> **SOURCE DATA**:

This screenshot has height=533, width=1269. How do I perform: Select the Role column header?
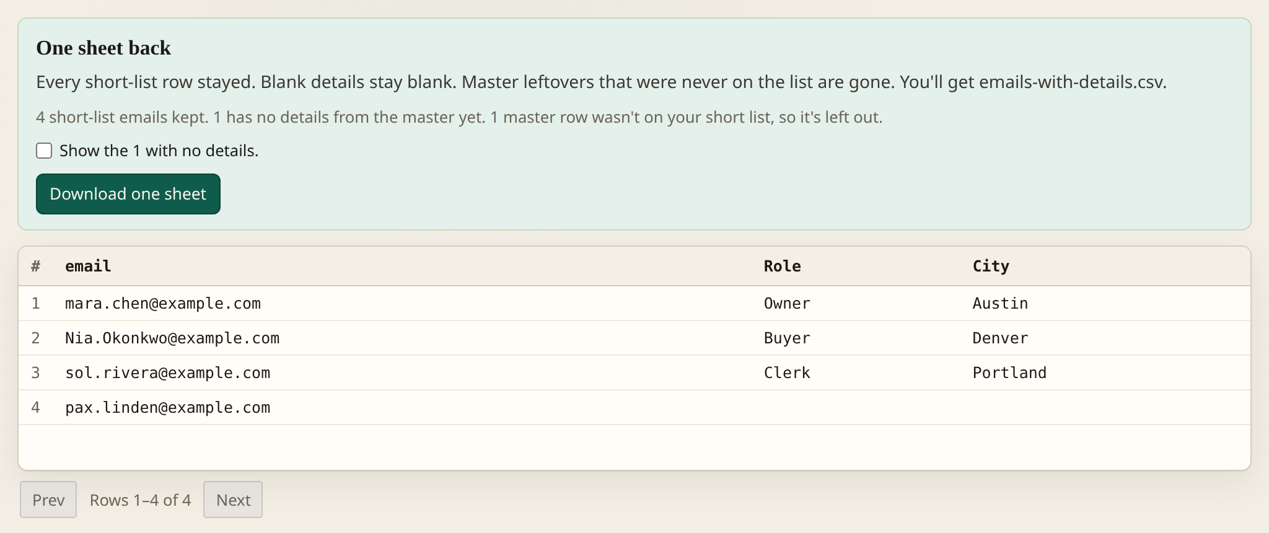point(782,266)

--

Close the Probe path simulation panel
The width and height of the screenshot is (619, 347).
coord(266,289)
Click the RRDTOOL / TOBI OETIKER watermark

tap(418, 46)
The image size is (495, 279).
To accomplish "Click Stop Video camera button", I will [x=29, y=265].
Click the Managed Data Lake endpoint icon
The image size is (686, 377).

> **EXERCISE OBJECTIVE**: From the data above, copy each line where the string "size" appears.

> **SOLUTION**:
The image size is (495, 279).
The image size is (686, 377).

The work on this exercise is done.